Frosted Flake posted:

Semi-related to fitness as a cure for Nice Guys: Nice Guys who manage to avoid becoming weird PUA's or MGTOW but manage to get in shape and join a frat/make a team seem to really double down on racking up as high a number as possible. I dunno if it's making up for lost time or new confidence but it's pretty funny to watch. Anyone know what I'm talking about?

Oh my God yes.

I got a facebook message out of nowhere from this fat nerdy kid I went to high school with but hardly knew. It was about 6 or 8 years after high school and he had gotten way into P90x and distance running/biking, he must have lost about 100 lbs. At first he just wanted to talk to me about a long distance running event we both happened to be participating in, but then he switched over to talking about all the women he was loving. He even brought up how he recently hosed this girl who "friendzoned" him in high school.

Moridin920
Nov 15, 2007

by FactsAreUseless
i got 99 problems but a bitch ain't one

Pick
Jul 19, 2009
Nap Ghost
Men treat women like things, news at 11 .

I guess what's worse is that men seem to assume that women are all doing the same thing. Just the other day, a guy I know was surprised that I don't intend to abuse another Guy's interest in me. He seems to generally think I approach romance in a mercenary way that I simply don't. Some women do though I guess. I don't know, it's depressing. Horses might poop a lot and be scared of tarps, but horses think I am nice, I bring them apples and scratch their withers

Moridin920
Nov 15, 2007

by FactsAreUseless
Some women do, some men do. There's lovely people and good people everywhere.

I think most people are not lovely though, if a little dumb and selfish at times. That dude prolly just got burned bad in the past or something and now thinks all women are like that.

Pick
Jul 19, 2009
Nap Ghost
Oh and I had another convo with another guy I know who believes in only saying "practical and accurate" statements of affection.
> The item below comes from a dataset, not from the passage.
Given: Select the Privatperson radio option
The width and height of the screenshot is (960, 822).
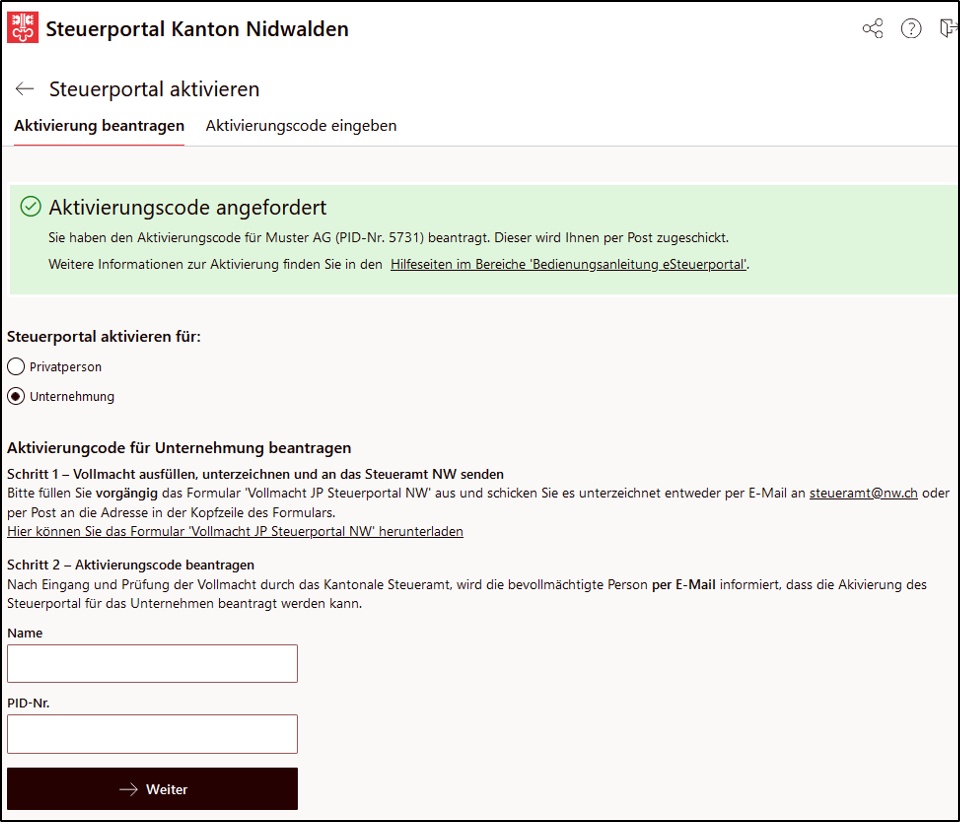Looking at the screenshot, I should 16,367.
For some reason his girlfriend dumped him!!

She's asked him to tell her how he felt about her and he said "pretty good". He wanted me to confirm that this was correct and she was out of line to take it "the wrong way",

Moridin920
Nov 15, 2007

by FactsAreUseless
But in the video games my companions have a 0 to 100 affection rating towards me and when I ask 'how are things going' they outline exactly how they feel in that moment in time based on the scale...

:confused:

Pick
Jul 19, 2009
Nap Ghost
Ha ha yeah he's a programmer

Mak0rz
Aug 2, 2008

😎🐗🚬

Pick posted:

Oh and I had another convo with another guy I know who believes in only saying "practical and accurate" statements of affection.

Pick posted:

Ha ha yeah he's a programmer

Does he drink Soylent?

Moon Atari
Dec 26, 2010

When I got burned real bad in a relationship there were moments where I was tempted to think all women were like that, especially given I come from a family where even my own mother admits all the women are hosed up, so ive been exposed to a lot of female shittiness. But I also have a bunch of great female friends and have also had women who are barely even acquaintances be ridiculously compassionate to me with no provocation just because they picked up that I was feeling a little down.
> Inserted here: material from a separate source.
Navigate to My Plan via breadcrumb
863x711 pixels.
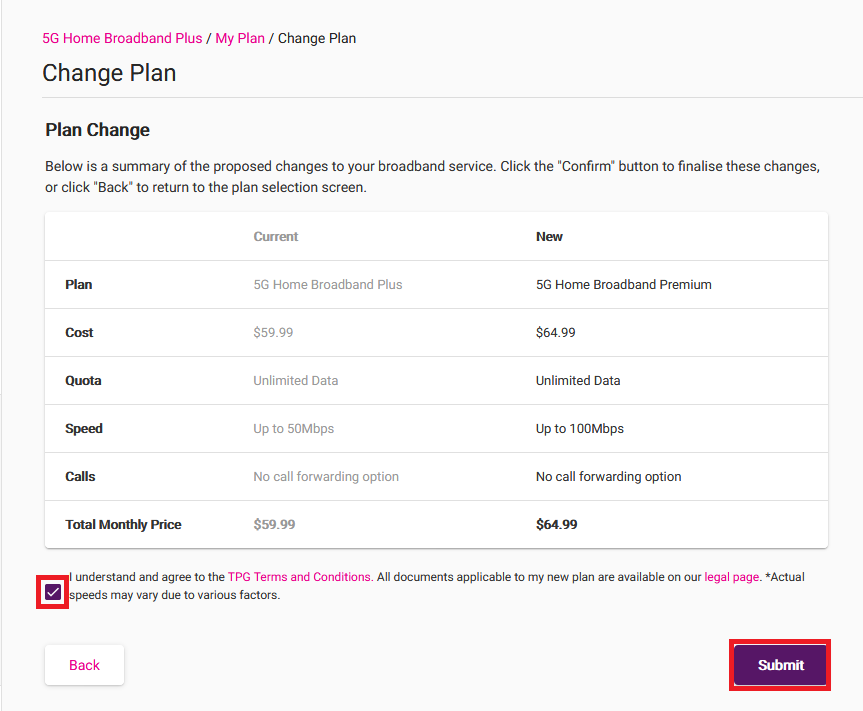click(240, 38)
Ultimate attribution error refers to the common human tendency to attribute the bad behaviour of members of groups we aren't a part of to their membership in that group, such that if you see someone of a different race/gender/minimal group deviation do something bad you are more likely to think it must be because of their race/gender/minimal group deviation than if they were the same as your own, in which case you would be more likely to judge them as an individual. Contact theory shows this is usually overcome just by having opportunities for positive or neutral interaction with members of the outgroup. Nice guys and their female equivalents isolate themselves from opportunities for positive or neutral interaction, either through literally shying away from most cross gender interaction or by unintentionally causing all interactions to become negative through their own behaviour.

Moridin920
Nov 15, 2007

by FactsAreUseless

Moon Atari posted:

Ultimate attribution error refers to the common human tendency to attribute the bad behaviour of members of groups we aren't a part of to their membership in that group, such that if you see someone of a different race/gender/minimal group deviation do something bad you are more likely to think it must be because of their race/gender/minimal group deviation than if they were the same as your own, in which case you would be more likely to judge them as an individual.
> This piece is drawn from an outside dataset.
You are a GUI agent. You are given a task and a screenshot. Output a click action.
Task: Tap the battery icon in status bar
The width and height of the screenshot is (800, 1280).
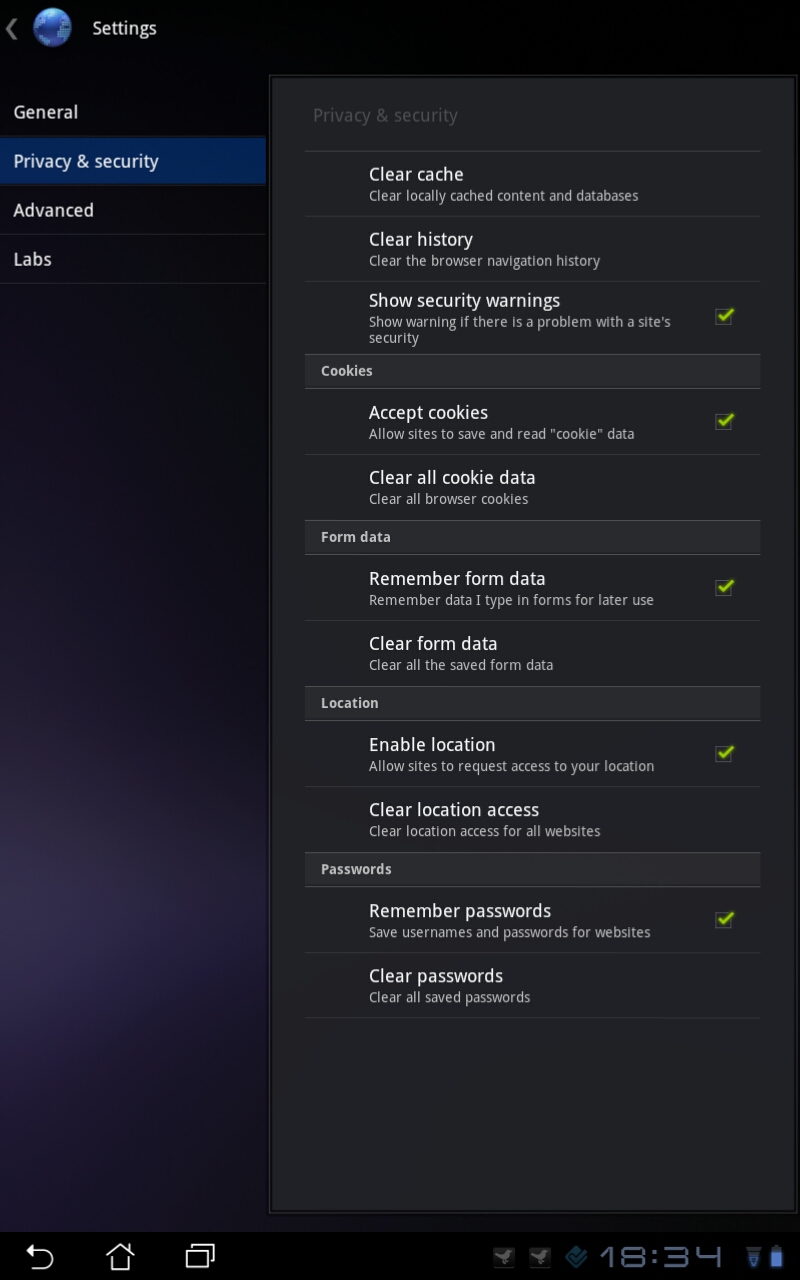[777, 1256]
Yeah pretty much. It's hella easy to do this even when you know you're doing it.

Frosted Flake
Sep 13, 2011

Semper Shitpost Ubique

AWALT is one of Red Pill's mottos, which kinda sums up their thinking.

naem
May 29, 2011

Pick posted:

Horses might poop a lot and be scared of tarps, but horses think I am nice, I bring them apples and scratch their withers

This describes us men well too

Mr. 47
Jul 8, 2008

Well, I guess I'll just go fuck myself, then.
It seems to me (and I am by no means a psychiatrist, so take this with a grain of salt) that women tend to internalize anger while men externalize it. Like if a man and a woman are both working on motorcycles, and neither motorcycle will start, the man will say, "the cocksucker won't start" while the woman will probably say something like "I can't get it to start."

YMMV, of course, but it seems to me that a lot of the Red Pill misogynist bullshit on the internet stems from lonely men turning their anger and frustration outward while being unwilling to acknowledge their own faults and failures.

Mr. 47
Jul 8, 2008

Well, I guess I'll just go fuck myself, then.

Frosted Flake posted:

AWALT is one of Red Pill's mottos, which kinda sums up their thinking.

What does that stand for?

naem
May 29, 2011

Frosted Flake posted:

Semi-related to fitness as a cure for Nice Guys: Nice Guys who manage to avoid becoming weird PUA's or MGTOW but manage to get in shape and join a frat/make a team seem to really double down on racking up as high a number as possible. I dunno if it's making up for lost time or new confidence but it's pretty funny to watch. Anyone know what I'm talking about?

Blue Train posted:

they're still insecure and realise that finally accomplishing this goal of getting some pussy was actually shallow so they devote themselves to loving as many people as possible in vain attempt to find the meaning they assigned to it

Haha nope I don't, yeah not me heh um because,

Fat-Lip-Sum-41.mp3
Nov 15, 2003

Mr. 47 posted:

What does that stand for?

Always Wear A Little Trilby

Benny Harvey
Nov 24, 2012

Mr. 47 posted:

It seems to me (and I am by no means a psychiatrist, so take this with a grain of salt) that women tend to internalize anger while men externalize it. Like if a man and a woman are both working on motorcycles, and neither motorcycle will start, the man will say, "the cocksucker won't start" while the woman will probably say something like "I can't get it to start."

YMMV, of course, but it seems to me that a lot of the Red Pill misogynist bullshit on the internet stems from lonely men turning their anger and frustration outward while being unwilling to acknowledge their own faults and failures.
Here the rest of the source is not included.